If one takes the narrow view of simply evaluating the effects of union workers and union contracts on growth and prosperity, the effects in the United States will be small and concentrated in a few industries. If one takes the broader view of examining the effects of union-promoted labor law that affects both union and nonunion workers, the effects will be larger.
The most visible effects of unionization in the U.S. economy are, first, the migration of the workforce away from unionized industries and professions toward nonunion employment, and second, the decline in those unionized firms and industries that have been unable to escape their unions. While market forces appear to generate a movement of labor away from unionized firms, those market forces are absent in public sector employment, so while unionization in the private sector has declined, it remains strong in the public sector. Looking ahead, perhaps the largest ramifications of unionized employment in the United States will be felt in the public sector, where unions have already imposed substantial costs on governments in the form of unfunded pension and retirement liabilities.
Economic Freedom and Prosperity
Freedom is something to be valued on its own merits, which provides a fundamental reason to question labor laws that impinge on workers’ freedom of contract. Economic freedom also generates prosperity, so labor laws that reduce economic freedom also have a detrimental effect on a nation’s standard of living. The evidence on the relationship between economic freedom and prosperity is substantial and persuasive. Mokyr (1990) and Landes (1998) provide excellent historical accounts showing that since the beginning of the industrial revolution, nations that have adopted the institutions of economic freedom have grown and prospered, while those that have not have languished in poverty.
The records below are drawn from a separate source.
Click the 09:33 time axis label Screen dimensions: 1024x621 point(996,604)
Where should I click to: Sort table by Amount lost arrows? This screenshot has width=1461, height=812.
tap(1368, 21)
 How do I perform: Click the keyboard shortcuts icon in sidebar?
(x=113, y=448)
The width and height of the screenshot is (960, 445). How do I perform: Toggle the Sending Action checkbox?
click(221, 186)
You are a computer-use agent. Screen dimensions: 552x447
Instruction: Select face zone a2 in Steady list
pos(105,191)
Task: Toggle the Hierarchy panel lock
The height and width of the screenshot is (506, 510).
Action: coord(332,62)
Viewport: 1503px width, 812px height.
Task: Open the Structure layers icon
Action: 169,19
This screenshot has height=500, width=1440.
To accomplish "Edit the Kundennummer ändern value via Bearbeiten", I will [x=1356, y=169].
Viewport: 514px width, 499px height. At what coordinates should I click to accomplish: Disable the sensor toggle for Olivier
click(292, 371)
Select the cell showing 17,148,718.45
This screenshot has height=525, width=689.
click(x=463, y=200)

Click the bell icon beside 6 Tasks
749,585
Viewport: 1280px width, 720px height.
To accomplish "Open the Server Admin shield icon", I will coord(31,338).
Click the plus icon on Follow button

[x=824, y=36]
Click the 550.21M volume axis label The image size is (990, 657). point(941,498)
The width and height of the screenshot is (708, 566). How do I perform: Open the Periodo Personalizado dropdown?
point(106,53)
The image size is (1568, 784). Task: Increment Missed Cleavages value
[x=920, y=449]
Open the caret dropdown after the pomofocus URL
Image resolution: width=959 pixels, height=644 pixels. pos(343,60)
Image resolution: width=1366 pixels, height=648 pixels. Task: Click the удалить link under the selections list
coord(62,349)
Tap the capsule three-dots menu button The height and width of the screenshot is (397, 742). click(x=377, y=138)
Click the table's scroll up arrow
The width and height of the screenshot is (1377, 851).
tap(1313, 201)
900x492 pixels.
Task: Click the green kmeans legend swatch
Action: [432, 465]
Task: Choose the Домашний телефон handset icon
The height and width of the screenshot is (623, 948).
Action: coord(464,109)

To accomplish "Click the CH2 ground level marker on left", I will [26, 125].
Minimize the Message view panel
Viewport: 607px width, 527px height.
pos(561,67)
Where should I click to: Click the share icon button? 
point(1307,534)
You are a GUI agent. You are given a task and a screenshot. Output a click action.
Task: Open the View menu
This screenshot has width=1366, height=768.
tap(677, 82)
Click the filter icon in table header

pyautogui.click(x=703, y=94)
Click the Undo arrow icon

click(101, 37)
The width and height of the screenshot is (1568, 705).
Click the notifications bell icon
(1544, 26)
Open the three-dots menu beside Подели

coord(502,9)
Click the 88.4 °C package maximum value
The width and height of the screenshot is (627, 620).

Gwartney and Lawson (2005) have produced a quantitative measure of economic freedom in their Economic Freedom of the World (EFW) index, which is updated annually. While the idea that free markets and prosperity are linked has a long history, one might question what, exactly, constitutes a free market, and how one might evaluate whether some countries are more economically free than others. The EFW index was designed to address this question, providing a quantitative measure of economic freedom at a national level for 127 countries. The EFW index is composed of 38 different measures of economic freedom, aggregated into four major areas, which are then combined to get a single numerical index for each country. The four major areas are: (1) Size of Government: Expenditures, Taxes, and Enterprises; (2) Legal Structure and Security of Property Rights; (3) Freedom to Trade Internationally; and (4) Regulation of Credit, Labor, and Business.
Hundreds of studies have been undertaken using the EFW index as a measure of the degree to which the existence of market institutions affects outcomes in various dimensions. Berggren (2003) surveys a number of these studies, and Gwartney and Lawson (2005) outline additional results. Countries that have more economic freedom, as measured by the EFW index, have on average higher per capita incomes, and countries that increase their economic freedom exhibit higher rates of economic growth. In addition, countries with more economic freedom have lower unemployment rates, lower percentages of children in the labor force, higher life expectancies, and more political freedom.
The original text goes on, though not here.